Archasappawat and her team have figured out how cancers fight back against a promising class of drugs called BET inhibitors. These drugs work by shutting down a protein called BRD4, which cancers need to grow and spread. In laboratory experiments, BET inhibitors work beautifully. But in actual patients, tumors often find a way to survive anyway.
The answer, the researchers found, lies in a close relative of BRD4 called BRD2. When BET inhibitors block BRD4, cancer cells simply produce more BRD2, which takes over the same jobs and keeps the tumor alive. To confirm this was a widespread trick, Archasappawat dug through 51 different studies testing a BET inhibitor called JQ1. In every single dataset, from prostate and breast cancers to brain tumors and blood cancers, the same pattern appeared: BRD2 levels jumped when BRD4 was blocked.

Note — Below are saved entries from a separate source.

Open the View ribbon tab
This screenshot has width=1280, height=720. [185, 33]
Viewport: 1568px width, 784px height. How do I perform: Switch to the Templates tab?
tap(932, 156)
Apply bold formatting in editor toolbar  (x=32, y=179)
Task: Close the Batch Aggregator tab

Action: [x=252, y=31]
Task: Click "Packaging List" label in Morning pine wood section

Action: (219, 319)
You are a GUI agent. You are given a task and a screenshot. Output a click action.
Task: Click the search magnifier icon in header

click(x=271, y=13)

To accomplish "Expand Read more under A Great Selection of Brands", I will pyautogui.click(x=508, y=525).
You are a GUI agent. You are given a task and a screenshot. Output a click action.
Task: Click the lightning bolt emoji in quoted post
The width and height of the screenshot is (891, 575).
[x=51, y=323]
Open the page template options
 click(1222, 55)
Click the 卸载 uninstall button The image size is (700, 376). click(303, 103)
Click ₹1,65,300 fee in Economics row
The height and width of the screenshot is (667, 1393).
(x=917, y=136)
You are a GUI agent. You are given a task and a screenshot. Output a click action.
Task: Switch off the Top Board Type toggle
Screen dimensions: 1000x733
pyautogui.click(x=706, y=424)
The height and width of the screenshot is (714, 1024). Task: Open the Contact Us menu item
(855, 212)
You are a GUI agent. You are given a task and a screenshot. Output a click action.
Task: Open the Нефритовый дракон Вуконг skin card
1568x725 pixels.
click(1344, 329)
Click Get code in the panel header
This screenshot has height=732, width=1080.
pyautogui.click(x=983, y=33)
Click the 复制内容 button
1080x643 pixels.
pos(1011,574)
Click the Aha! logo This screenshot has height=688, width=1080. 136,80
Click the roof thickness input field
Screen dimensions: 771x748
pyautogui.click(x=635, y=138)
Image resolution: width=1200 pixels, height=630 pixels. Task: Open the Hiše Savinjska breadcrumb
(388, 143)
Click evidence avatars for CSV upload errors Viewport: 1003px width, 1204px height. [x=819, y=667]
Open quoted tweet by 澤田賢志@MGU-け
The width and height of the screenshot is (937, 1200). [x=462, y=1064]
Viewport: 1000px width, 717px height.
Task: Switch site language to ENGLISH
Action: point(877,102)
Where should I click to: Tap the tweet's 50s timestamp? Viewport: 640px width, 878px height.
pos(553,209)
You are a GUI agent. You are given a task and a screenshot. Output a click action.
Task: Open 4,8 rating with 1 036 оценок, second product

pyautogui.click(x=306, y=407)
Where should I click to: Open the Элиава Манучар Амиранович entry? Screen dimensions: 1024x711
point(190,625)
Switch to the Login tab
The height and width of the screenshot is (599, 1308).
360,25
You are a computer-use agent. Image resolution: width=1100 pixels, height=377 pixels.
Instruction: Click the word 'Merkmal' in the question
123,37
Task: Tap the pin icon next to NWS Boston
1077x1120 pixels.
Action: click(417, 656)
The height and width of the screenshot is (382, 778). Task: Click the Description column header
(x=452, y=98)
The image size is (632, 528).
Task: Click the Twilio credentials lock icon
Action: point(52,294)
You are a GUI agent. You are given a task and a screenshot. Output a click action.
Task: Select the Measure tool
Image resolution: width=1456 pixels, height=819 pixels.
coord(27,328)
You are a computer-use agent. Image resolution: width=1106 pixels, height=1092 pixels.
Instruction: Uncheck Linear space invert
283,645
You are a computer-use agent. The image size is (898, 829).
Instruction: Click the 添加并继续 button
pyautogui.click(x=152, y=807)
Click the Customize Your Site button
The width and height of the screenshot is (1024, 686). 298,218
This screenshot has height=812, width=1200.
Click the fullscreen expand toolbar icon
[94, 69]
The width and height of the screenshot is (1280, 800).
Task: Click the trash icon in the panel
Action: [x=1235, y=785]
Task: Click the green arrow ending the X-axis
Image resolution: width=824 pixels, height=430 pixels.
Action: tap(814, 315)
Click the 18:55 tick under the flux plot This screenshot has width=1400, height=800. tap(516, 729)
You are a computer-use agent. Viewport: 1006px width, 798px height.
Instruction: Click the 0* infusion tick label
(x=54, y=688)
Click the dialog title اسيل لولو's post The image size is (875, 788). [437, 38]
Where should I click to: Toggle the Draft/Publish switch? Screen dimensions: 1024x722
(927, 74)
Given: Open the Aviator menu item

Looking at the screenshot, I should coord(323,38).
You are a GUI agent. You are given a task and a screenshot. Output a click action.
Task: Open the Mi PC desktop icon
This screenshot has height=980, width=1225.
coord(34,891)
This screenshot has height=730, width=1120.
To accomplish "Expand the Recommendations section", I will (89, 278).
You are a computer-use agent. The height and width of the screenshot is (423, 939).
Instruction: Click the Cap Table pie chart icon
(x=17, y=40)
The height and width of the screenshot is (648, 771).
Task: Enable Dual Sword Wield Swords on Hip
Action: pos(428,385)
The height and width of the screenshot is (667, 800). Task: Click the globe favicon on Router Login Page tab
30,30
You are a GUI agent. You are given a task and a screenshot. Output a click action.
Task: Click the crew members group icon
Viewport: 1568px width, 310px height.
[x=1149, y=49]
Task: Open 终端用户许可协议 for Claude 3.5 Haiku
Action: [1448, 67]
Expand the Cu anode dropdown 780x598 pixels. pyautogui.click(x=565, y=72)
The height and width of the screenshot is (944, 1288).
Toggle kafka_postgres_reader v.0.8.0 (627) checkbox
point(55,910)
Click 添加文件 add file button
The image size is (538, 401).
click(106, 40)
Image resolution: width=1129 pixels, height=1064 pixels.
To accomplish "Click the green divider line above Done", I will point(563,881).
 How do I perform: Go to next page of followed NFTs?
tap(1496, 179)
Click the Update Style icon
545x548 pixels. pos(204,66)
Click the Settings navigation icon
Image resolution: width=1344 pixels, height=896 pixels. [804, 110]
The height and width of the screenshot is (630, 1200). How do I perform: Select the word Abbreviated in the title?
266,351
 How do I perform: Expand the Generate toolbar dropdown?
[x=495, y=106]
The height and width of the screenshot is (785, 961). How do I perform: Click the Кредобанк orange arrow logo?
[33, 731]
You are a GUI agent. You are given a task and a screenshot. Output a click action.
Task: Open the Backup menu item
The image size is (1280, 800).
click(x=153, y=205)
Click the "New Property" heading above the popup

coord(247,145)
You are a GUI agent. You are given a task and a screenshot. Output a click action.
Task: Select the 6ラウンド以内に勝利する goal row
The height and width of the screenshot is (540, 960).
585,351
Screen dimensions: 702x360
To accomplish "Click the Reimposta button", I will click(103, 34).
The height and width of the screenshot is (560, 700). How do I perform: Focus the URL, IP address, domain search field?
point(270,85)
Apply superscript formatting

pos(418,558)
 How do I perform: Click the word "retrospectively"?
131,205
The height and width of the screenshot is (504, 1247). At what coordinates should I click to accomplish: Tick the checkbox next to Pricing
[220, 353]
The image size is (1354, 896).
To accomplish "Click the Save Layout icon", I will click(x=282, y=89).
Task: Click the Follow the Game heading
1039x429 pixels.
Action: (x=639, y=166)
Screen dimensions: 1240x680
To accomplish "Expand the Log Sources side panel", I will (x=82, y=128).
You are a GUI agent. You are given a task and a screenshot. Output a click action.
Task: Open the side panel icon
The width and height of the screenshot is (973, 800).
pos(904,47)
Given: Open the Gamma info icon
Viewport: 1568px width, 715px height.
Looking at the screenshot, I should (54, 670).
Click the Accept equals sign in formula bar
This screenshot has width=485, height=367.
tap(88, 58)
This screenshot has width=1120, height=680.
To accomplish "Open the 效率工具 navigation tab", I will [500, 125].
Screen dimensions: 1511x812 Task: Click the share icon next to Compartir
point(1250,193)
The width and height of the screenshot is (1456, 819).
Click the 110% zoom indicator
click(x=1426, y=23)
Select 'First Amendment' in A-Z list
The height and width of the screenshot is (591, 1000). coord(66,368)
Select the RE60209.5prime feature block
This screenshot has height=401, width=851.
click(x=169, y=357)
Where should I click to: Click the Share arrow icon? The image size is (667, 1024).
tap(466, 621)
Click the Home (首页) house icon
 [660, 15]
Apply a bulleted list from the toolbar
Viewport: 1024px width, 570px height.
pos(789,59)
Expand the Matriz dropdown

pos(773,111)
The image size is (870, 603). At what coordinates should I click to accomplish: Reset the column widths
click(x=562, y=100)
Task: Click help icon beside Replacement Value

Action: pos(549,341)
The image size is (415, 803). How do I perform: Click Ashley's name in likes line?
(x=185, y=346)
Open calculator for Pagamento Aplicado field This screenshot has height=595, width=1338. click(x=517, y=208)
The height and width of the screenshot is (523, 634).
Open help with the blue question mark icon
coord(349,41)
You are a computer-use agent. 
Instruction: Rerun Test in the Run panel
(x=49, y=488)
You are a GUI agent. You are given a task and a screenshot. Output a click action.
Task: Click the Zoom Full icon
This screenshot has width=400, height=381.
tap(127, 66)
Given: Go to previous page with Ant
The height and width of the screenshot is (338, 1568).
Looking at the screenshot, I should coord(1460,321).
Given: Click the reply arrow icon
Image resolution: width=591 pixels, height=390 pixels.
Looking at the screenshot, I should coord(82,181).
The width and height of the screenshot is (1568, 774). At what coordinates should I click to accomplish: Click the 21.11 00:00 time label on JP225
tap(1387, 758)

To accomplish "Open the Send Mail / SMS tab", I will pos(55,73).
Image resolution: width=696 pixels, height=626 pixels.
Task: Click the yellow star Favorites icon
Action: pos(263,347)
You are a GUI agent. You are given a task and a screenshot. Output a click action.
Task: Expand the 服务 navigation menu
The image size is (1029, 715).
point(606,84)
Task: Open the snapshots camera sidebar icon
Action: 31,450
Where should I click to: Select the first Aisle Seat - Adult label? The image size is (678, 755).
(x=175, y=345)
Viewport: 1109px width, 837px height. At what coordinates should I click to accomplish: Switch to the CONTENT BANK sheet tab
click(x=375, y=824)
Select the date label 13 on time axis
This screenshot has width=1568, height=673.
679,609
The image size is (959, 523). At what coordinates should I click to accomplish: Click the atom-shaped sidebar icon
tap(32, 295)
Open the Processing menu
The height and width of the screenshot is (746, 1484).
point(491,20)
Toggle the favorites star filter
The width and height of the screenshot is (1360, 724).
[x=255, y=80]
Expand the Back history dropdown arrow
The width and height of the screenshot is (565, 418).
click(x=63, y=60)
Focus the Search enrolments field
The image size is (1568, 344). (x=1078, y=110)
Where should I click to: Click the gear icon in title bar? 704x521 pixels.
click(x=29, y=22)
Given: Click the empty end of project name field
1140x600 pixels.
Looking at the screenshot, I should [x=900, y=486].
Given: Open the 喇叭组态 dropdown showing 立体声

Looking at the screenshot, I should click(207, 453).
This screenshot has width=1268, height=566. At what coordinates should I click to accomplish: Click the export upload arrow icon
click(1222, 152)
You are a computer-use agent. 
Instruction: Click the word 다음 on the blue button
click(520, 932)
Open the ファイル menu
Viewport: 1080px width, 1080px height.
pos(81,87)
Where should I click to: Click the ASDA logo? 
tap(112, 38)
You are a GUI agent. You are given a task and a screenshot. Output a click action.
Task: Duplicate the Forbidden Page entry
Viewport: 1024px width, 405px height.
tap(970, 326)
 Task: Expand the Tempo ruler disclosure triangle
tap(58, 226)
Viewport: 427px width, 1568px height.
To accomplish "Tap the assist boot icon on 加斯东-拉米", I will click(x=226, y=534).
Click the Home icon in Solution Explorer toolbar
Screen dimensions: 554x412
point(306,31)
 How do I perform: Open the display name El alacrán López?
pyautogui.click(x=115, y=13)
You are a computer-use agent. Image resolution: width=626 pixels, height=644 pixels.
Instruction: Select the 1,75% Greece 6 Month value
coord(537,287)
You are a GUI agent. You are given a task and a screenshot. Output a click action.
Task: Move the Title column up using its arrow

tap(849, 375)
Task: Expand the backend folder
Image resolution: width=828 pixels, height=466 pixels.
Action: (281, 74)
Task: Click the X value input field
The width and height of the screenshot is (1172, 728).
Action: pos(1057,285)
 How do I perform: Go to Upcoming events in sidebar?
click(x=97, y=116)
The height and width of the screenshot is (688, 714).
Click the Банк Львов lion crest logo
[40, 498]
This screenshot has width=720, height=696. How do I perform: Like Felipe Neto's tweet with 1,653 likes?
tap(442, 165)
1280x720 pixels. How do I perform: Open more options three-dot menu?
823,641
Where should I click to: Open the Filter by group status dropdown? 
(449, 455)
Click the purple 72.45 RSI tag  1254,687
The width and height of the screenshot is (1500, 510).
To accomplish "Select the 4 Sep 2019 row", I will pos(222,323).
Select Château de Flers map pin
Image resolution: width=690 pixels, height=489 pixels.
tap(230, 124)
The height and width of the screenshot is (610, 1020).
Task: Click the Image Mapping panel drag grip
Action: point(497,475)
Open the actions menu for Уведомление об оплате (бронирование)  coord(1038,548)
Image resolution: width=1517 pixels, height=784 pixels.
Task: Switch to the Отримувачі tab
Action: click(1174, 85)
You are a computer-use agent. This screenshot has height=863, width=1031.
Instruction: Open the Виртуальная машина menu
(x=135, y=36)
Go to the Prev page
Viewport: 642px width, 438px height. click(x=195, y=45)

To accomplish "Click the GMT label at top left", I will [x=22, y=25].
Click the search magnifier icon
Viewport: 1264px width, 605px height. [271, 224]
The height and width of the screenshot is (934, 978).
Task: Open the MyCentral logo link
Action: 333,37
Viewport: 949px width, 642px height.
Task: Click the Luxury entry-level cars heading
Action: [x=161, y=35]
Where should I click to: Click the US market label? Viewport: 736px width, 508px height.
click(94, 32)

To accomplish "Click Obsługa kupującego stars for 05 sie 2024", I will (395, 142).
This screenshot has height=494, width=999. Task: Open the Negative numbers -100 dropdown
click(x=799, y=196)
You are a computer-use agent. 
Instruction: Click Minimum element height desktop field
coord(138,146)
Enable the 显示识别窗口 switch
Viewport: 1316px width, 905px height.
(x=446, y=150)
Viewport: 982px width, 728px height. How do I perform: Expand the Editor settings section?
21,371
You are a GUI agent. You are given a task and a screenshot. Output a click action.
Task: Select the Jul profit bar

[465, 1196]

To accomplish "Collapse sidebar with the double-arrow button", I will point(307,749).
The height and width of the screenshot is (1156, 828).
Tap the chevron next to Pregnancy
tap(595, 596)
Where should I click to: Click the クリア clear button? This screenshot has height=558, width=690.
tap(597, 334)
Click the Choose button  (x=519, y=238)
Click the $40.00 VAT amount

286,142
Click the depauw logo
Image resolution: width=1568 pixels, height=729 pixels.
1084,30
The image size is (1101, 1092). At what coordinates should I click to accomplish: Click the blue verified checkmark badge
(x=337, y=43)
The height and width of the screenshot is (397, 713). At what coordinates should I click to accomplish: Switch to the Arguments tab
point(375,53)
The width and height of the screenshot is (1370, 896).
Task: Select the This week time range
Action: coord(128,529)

The team then tested the idea backwards. They used genetic methods to reduce cancer cells' ability to produce BRD2, then treated the cells with BET inhibitors. The cancers became far more vulnerable to the drugs. "This shows that BRD2 upregulation contributes to cancer resistance against BET inhibitors," Archasappawat said. "If you close a major highway, the traffic doesn't disappear, it just reroutes. BRD2 is the alternative route that cancer cells use when BRD4 is shut down so that they can survive."
The findings, published in May in the journal Cellular and Molecular Biology Letters, point toward a new treatment strategy. Rather than targeting just BRD4, doctors could potentially use a combination therapy that hits both BRD2 and BRD4 at the same time, closing both highways before the cancer can find a detour.
"If cancer cells can compensate in this way, then just targeting BRD4 is not going to be sufficient," Archasappawat said. "Our results suggest that we could improve patient outcomes across multiple cancers by targeting BRD2 in combination with BRD4 inhibition."
Her advisor, Chang-il Hwang, an associate professor of microbiology and molecular genetics at UC Davis, said that understanding exactly how cancers adapt could reveal weaknesses that doctors can exploit. The discovery offers new hope that drugs currently being tested in clinical trials might finally work better for patients with pancreatic, lung, breast, brain, and other cancers.